AIM OF THE TASK:
Return the whole listing unchanged. Drop the images.

● ● ●

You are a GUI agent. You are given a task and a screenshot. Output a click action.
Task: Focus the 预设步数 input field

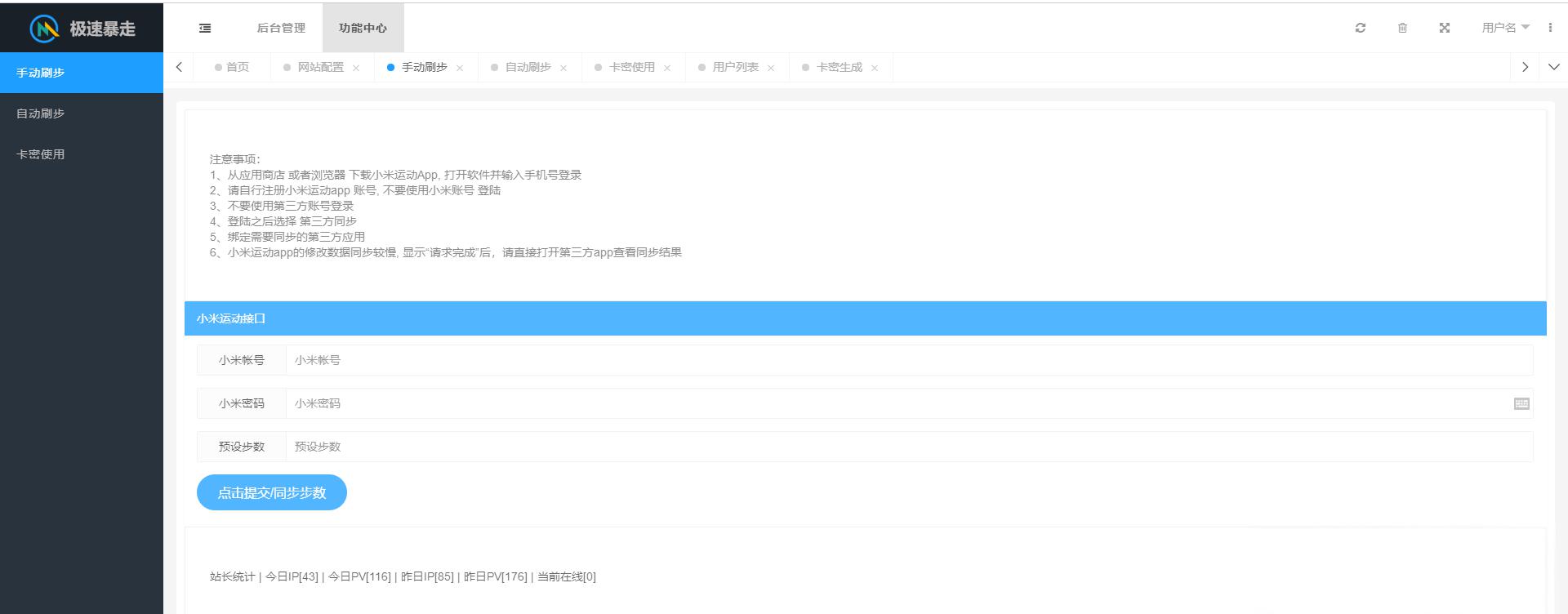click(909, 447)
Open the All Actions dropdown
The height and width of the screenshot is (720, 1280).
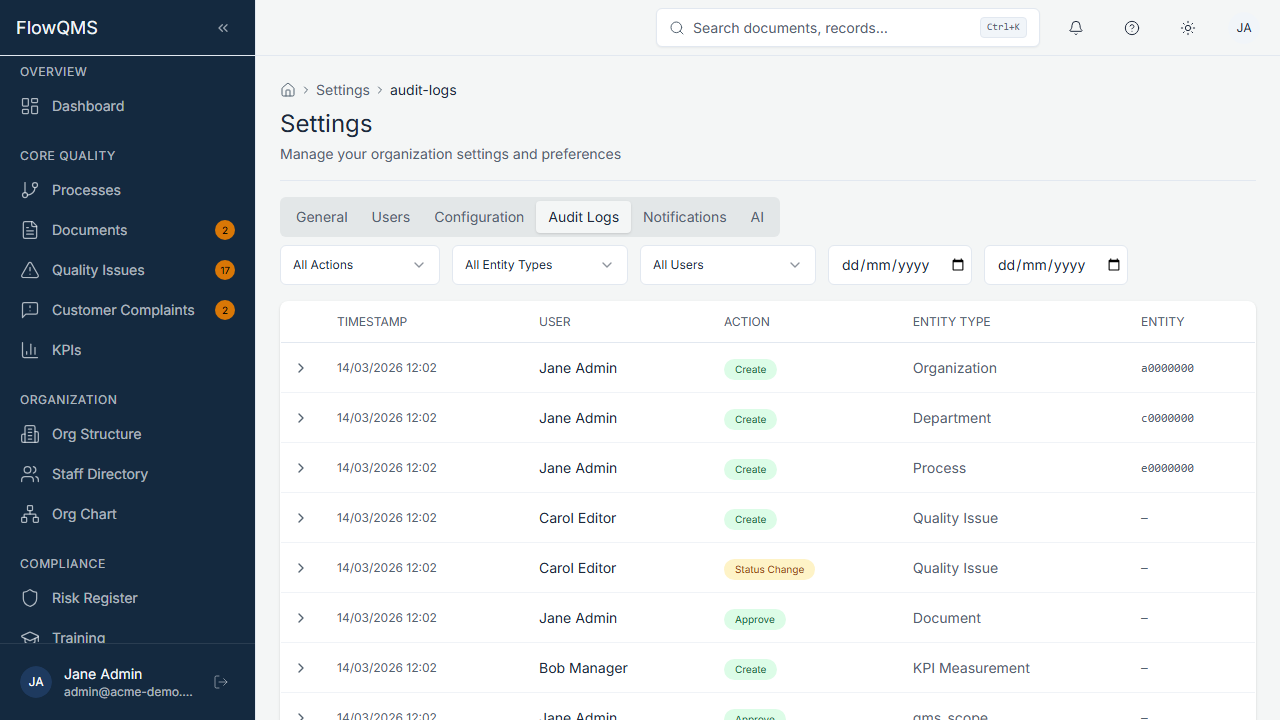(359, 265)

● ● ●

RESULT OF THIS EXERCISE:
You are a GUI agent. You are given a task and a screenshot. Output a click action.
Task: Focus the 预设步数 input field

click(909, 447)
Open the All Actions dropdown
The height and width of the screenshot is (720, 1280).
(359, 265)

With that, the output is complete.